Uma ação da Força Tática do 2º Batalhão da Polícia Militar fechou uma boca de fumo no bairro Flamboyant, em Três Lagoas, na tarde desta terça-feira (17), resultando na prisão de um suspeito de tráfico e na detenção de quatro usuários de drogas.
No local, os policiais prenderam Benedito da Silva, de 45 anos, apontado como responsável pelo ponto de venda de entorpecentes. Durante a operação, foram apreendidas porções de crack, dezenas de celulares de origem suspeita, uma mesa de som, ferramentas da marca Makita e diversos cabos elétricos, possivelmente provenientes de furtos.
Quatro usuários que estavam no imóvel confessaram que praticavam furtos para sustentar o vício em drogas. Entre eles, estava Moisés Góis Mota, de 21 anos, que afirmou à reportagem ser dependente químico e já responder por crimes de furto.

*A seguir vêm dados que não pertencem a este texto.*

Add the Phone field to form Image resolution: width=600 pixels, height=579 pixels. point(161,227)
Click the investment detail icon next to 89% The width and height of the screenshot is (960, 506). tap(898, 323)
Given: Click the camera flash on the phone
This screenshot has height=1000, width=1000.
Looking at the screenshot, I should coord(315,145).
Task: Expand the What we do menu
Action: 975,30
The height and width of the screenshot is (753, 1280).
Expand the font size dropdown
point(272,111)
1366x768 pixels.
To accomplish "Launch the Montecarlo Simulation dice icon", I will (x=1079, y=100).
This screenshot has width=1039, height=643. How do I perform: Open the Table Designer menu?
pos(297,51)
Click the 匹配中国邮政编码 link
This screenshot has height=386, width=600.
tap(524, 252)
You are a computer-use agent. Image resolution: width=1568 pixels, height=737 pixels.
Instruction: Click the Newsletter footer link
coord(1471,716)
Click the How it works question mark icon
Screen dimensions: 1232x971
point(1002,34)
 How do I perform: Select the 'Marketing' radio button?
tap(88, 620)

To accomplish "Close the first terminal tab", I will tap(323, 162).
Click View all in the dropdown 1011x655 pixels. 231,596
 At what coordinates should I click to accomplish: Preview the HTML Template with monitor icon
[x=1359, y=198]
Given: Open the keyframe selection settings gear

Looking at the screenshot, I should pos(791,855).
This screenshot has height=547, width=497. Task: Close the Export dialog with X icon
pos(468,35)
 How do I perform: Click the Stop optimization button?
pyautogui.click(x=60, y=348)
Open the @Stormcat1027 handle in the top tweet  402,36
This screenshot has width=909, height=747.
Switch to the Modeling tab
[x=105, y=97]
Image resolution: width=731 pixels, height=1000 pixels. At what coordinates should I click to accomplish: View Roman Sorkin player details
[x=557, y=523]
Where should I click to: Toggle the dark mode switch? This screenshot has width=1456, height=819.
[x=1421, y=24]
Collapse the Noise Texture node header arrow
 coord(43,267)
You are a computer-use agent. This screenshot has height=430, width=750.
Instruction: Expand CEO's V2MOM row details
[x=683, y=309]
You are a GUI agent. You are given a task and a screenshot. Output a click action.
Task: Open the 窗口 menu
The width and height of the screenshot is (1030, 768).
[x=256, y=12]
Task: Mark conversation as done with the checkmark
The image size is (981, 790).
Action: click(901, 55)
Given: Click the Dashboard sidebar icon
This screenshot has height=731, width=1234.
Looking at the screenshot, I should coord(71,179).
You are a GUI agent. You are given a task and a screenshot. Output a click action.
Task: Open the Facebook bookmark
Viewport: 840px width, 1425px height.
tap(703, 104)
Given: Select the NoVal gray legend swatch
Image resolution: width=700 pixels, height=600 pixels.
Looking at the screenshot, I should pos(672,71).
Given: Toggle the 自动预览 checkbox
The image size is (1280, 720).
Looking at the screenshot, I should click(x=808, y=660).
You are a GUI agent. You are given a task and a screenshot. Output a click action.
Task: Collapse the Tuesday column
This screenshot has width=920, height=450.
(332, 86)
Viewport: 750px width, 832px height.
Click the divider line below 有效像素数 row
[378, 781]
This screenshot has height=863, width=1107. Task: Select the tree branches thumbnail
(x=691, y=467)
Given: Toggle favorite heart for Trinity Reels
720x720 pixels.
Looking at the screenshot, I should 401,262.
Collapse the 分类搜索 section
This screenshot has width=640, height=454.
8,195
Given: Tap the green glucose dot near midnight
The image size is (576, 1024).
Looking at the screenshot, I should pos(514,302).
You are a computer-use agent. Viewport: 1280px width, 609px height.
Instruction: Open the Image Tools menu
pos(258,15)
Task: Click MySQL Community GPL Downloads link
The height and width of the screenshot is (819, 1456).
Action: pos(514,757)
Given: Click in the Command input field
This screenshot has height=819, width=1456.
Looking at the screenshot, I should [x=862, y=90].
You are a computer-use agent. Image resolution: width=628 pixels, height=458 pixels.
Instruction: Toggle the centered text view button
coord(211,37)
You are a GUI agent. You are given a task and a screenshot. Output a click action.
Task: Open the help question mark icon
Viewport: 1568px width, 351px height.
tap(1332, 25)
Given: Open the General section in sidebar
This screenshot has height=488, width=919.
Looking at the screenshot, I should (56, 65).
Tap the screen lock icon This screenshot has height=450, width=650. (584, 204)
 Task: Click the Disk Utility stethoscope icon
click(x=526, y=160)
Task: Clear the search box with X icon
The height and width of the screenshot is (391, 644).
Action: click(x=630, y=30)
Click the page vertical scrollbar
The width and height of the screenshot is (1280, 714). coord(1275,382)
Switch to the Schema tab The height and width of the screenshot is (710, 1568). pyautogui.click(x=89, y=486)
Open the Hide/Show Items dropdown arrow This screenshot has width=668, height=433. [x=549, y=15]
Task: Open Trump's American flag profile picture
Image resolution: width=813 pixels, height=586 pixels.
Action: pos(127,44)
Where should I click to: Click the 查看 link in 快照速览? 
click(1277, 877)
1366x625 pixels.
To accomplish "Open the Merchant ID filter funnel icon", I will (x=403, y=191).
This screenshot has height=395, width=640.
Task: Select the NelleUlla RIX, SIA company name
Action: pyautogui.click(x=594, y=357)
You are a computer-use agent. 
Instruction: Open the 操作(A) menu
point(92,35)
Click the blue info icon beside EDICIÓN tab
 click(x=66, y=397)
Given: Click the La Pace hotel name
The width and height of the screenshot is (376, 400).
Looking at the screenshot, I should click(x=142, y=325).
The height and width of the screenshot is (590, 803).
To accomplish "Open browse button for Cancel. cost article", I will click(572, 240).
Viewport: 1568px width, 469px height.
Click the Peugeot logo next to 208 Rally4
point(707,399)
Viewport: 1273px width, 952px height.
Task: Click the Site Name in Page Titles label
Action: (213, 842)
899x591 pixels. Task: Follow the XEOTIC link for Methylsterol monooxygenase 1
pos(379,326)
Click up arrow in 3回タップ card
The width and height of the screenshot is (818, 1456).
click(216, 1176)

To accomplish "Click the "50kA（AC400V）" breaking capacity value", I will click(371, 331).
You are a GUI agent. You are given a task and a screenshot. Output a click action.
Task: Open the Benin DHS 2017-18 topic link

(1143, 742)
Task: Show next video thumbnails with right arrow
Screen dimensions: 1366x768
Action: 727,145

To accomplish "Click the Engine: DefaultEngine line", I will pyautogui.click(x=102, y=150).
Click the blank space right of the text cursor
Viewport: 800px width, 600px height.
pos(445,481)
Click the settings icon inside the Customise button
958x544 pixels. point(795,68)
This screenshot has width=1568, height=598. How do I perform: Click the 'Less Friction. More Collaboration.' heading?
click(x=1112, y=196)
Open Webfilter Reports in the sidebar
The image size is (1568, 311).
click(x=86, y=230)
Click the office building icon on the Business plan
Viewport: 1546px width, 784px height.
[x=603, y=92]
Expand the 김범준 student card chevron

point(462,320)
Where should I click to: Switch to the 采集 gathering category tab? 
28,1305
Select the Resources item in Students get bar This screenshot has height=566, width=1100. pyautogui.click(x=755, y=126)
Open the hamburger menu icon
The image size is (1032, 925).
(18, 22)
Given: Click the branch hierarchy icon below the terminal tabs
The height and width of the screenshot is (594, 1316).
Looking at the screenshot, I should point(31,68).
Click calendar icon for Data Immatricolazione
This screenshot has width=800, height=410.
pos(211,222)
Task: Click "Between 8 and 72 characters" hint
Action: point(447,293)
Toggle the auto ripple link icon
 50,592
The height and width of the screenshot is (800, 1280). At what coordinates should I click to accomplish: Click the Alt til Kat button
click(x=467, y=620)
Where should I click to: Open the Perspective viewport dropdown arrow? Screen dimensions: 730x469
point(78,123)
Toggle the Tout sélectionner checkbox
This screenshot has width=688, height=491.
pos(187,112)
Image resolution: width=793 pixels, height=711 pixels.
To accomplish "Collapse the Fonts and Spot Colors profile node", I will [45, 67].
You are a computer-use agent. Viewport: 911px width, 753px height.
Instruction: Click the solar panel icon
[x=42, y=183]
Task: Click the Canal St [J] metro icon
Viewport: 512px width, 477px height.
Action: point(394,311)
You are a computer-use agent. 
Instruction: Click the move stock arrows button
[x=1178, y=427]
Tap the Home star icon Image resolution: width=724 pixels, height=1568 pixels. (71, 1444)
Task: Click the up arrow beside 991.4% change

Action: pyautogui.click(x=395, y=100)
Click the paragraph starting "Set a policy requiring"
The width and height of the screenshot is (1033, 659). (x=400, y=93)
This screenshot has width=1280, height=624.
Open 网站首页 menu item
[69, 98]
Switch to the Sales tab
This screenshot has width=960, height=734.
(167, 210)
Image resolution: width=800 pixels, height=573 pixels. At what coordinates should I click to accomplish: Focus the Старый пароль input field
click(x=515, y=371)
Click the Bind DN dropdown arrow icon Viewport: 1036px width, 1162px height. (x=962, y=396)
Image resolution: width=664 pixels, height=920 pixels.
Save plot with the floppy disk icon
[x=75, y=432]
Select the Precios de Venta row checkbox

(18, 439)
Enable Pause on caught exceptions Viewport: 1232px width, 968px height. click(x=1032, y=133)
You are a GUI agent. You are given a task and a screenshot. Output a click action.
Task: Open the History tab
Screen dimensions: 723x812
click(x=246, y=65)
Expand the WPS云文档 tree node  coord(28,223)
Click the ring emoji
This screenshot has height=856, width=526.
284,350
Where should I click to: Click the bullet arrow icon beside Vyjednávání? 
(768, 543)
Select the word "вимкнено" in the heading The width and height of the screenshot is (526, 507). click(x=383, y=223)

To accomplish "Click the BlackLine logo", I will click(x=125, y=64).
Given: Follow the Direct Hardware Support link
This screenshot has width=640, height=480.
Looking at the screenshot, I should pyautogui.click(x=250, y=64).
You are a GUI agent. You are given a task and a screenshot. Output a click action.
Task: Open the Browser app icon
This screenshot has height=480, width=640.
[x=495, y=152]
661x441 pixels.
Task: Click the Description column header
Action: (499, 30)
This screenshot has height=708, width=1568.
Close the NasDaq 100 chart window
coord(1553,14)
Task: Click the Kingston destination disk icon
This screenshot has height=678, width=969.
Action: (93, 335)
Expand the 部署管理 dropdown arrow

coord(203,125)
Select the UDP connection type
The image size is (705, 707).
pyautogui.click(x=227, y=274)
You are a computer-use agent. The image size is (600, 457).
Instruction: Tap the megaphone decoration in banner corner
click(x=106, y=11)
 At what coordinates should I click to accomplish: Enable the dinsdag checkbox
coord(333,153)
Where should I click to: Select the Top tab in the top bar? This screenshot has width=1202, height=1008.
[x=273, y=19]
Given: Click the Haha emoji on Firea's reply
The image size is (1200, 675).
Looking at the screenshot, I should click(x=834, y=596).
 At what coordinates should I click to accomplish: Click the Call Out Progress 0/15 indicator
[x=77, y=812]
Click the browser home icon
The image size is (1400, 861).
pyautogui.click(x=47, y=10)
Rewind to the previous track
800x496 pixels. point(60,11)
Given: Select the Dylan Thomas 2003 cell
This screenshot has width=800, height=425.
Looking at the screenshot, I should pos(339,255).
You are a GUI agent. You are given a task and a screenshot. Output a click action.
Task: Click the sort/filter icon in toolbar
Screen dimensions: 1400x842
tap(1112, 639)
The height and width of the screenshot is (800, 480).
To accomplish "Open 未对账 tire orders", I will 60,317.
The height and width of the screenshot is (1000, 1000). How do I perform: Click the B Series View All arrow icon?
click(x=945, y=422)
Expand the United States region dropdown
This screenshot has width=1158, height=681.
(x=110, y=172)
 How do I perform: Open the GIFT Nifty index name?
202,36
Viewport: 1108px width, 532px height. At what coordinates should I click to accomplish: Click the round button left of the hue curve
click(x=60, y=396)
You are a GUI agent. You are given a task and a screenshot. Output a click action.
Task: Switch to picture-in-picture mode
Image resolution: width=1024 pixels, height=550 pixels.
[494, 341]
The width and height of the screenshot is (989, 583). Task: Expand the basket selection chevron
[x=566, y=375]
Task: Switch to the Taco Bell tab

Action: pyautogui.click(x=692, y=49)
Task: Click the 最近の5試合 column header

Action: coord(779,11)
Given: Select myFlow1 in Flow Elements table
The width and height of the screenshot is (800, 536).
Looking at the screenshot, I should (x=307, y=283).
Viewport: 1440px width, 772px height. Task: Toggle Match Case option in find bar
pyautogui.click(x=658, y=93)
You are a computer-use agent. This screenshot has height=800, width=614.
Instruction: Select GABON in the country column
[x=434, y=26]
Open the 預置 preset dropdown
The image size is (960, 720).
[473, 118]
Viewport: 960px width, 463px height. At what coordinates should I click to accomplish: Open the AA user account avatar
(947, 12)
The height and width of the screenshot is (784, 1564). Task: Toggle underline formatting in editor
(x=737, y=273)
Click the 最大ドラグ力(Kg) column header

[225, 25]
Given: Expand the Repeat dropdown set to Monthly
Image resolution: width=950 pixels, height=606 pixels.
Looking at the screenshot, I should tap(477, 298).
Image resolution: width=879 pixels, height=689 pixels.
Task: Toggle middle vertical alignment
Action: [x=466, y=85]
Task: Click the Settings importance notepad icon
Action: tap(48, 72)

A ocorrência teve início por volta das 12h e foi finalizada às 15h, com a apresentação dos envolvidos na Delegacia de Pronto Atendimento Comunitário (Depac), junto com todo o material apreendido.
No entanto, poucas horas após ser liberado, por volta das 18h, Moisés voltou a agir. Segundo apurado, ao deixar a unidade policial no bairro Novo Aeroporto, ele seguiu em direção ao Flamboyant, mas no trajeto furtou uma bicicleta aro 29, de cor preta com faixas verdes, na rua Angelina Tebet, no bairro Santa Luzia, nas proximidades do colégio Sesi. Em seguida, fugiu em direção ao Cemitério Santo Antônio.
O caso revoltou moradores, que criticam a sensação de impunidade. Situações como essa têm se tornado cada vez mais frequentes, onde indivíduos são presos em flagrante, com provas e até confissão, mas acabam liberados e voltam a cometer crimes no mesmo dia.
Enquanto trabalhadores lutam diariamente para conquistar seus bens, muitos acabam sendo vítimas de furtos praticados por usuários de drogas que, segundo relatos, levam desde bicicletas e fios de cobre até objetos domésticos e até animais para trocar por entorpecentes.
A realidade também expõe um problema estrutural: a superlotação do sistema prisional. A Penitenciária de Segurança Média de Três Lagoas, projetada para cerca de 260 detentos, atualmente abriga entre 770 e 790 presos — mais que o dobro da capacidade. Desde 2005, não houve ampliação da unidade, agravando ainda mais a crise na segurança pública.